- [INFORMATION SUPPLIED]
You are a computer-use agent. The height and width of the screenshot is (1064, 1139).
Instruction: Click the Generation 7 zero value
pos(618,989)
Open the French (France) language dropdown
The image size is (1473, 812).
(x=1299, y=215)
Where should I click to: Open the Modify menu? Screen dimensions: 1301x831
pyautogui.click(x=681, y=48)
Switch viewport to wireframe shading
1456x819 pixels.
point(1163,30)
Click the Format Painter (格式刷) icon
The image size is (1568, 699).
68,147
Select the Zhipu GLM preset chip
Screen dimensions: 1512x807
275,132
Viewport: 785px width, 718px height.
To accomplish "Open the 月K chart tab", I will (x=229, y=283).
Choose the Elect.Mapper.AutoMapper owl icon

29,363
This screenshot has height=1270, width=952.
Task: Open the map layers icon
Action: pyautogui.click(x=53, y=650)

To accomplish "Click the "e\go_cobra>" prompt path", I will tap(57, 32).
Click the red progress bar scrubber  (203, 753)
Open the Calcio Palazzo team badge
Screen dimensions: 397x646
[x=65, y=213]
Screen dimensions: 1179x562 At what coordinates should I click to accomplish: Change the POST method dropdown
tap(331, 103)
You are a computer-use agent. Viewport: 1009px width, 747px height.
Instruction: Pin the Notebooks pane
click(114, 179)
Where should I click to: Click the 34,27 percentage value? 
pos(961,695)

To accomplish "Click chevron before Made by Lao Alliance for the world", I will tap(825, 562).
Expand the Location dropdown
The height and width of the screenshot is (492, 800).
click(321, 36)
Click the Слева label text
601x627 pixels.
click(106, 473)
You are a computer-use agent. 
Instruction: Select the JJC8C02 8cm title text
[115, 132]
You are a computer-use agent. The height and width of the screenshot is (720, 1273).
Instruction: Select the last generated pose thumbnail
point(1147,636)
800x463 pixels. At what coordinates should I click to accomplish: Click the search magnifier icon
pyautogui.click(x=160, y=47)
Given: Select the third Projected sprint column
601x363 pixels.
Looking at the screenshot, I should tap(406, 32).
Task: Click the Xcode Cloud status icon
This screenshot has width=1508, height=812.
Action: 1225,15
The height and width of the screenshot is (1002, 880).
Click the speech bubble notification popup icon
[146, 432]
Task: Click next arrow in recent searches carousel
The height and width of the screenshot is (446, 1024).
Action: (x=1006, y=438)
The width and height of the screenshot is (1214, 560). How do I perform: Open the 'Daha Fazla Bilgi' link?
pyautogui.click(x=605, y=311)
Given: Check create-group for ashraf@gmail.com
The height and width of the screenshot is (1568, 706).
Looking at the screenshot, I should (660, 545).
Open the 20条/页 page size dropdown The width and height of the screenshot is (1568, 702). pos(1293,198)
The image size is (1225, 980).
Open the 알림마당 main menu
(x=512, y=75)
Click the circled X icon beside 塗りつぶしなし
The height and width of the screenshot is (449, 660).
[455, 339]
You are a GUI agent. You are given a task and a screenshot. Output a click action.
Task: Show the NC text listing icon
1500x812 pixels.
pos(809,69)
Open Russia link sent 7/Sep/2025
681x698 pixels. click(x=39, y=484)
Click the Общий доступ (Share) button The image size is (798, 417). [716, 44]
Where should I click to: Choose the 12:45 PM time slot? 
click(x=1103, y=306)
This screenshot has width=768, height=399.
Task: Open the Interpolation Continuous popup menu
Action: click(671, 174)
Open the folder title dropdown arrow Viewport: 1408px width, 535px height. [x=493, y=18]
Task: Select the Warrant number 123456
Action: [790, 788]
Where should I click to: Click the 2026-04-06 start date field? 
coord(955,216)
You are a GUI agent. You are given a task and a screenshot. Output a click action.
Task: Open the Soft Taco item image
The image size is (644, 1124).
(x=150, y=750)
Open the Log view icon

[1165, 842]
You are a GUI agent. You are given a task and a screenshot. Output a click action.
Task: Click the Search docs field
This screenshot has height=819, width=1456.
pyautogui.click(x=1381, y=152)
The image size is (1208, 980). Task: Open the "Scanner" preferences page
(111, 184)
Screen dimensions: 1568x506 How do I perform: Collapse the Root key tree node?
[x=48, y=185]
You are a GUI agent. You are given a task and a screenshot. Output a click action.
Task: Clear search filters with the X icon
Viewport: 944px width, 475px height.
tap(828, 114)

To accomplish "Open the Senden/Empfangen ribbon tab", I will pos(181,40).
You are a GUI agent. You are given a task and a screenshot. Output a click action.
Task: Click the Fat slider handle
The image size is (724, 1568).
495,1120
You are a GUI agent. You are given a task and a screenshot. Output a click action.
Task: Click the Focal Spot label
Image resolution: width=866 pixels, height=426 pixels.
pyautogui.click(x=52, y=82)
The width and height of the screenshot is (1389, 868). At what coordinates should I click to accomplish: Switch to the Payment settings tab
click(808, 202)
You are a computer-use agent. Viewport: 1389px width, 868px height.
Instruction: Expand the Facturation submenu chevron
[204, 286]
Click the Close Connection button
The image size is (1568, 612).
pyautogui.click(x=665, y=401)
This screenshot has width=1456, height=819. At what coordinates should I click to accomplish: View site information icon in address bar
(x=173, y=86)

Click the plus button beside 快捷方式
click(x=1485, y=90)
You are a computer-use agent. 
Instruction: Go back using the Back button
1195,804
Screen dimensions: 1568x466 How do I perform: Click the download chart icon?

- [WHAT TO PRODUCE] State how many lines of the records above contain the word "Switch". Give only the number.

- [RESULT OF THE TASK] 2